WRITTEN TASK: Count how many lines of the records below contain the word "agent". Reply with only that number.
════════
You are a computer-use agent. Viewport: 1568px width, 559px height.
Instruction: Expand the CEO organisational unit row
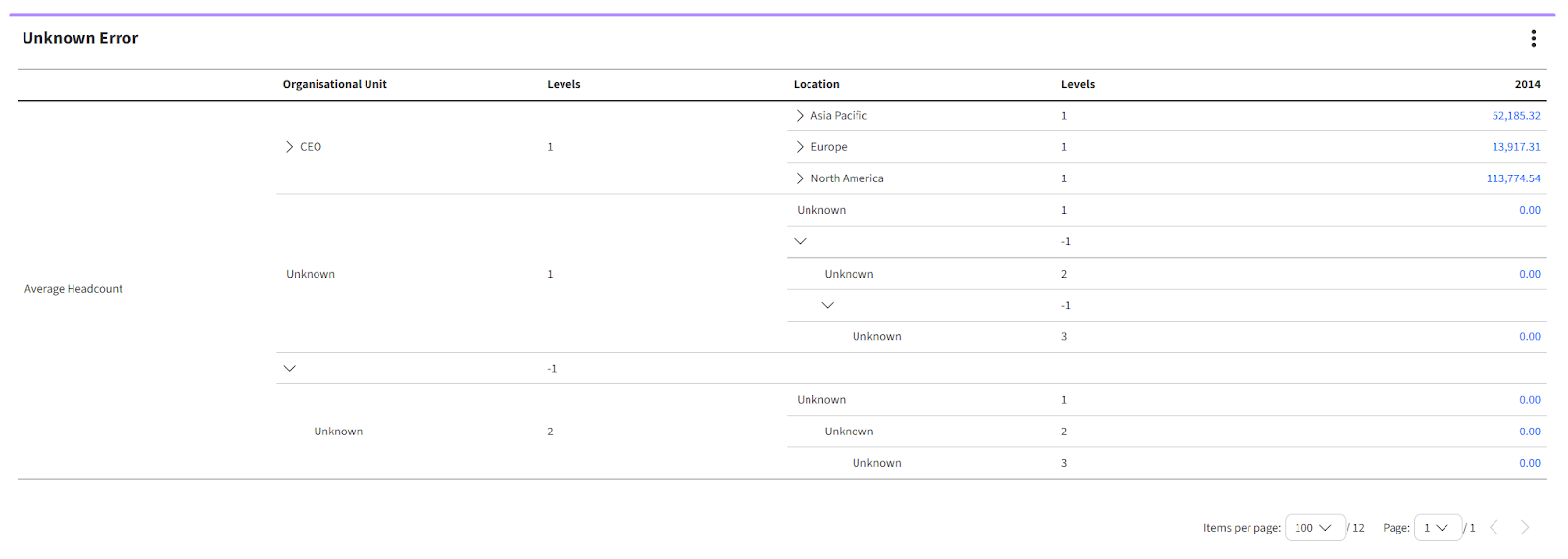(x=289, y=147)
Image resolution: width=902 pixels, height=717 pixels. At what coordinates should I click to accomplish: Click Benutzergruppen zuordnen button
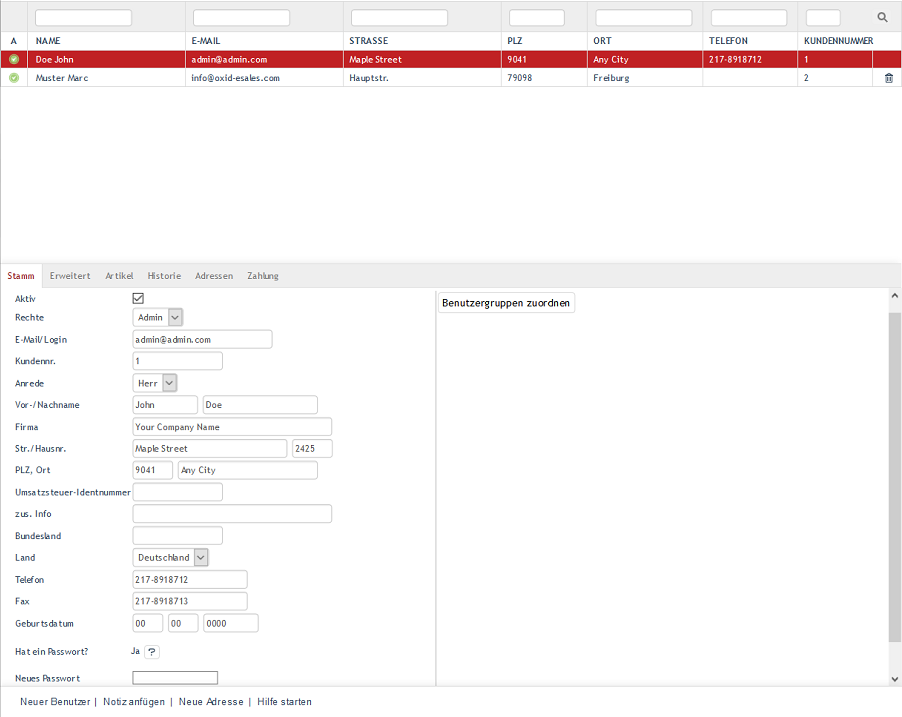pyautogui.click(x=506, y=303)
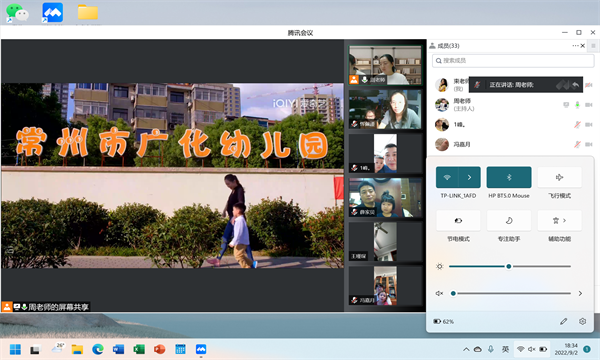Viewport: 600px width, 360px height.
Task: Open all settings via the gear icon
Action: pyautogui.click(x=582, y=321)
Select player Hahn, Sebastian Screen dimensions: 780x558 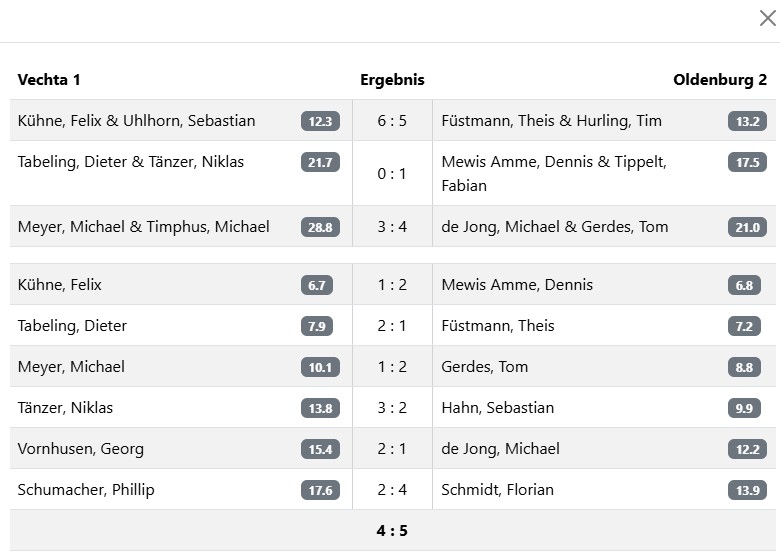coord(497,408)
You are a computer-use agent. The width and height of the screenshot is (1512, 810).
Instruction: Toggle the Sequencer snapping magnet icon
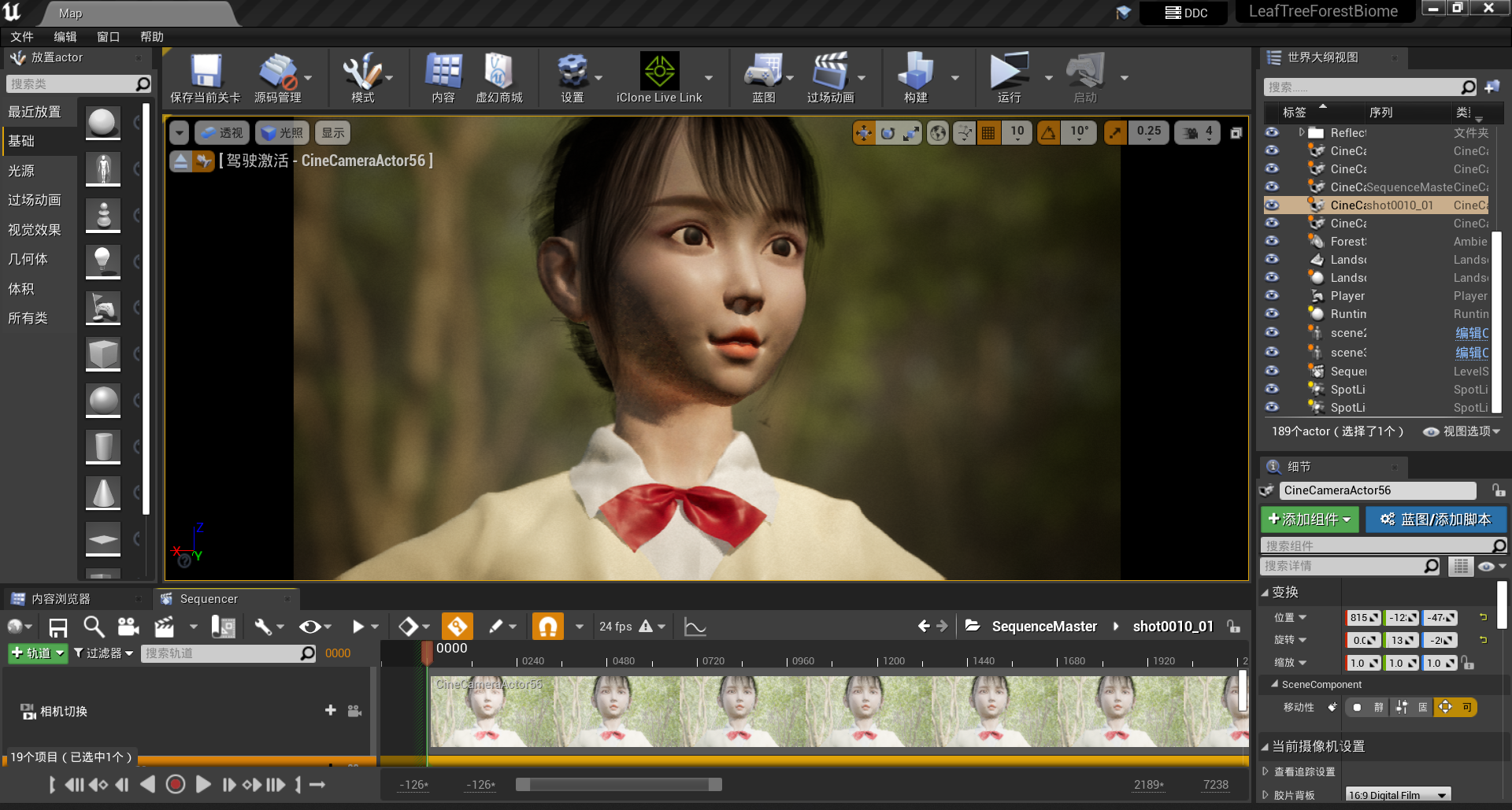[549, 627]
════════
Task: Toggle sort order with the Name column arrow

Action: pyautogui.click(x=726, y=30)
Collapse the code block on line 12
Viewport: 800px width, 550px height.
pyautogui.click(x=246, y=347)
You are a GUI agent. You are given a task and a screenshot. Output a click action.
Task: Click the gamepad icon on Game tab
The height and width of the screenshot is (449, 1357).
════════
COMPLETED EXERCISE: 3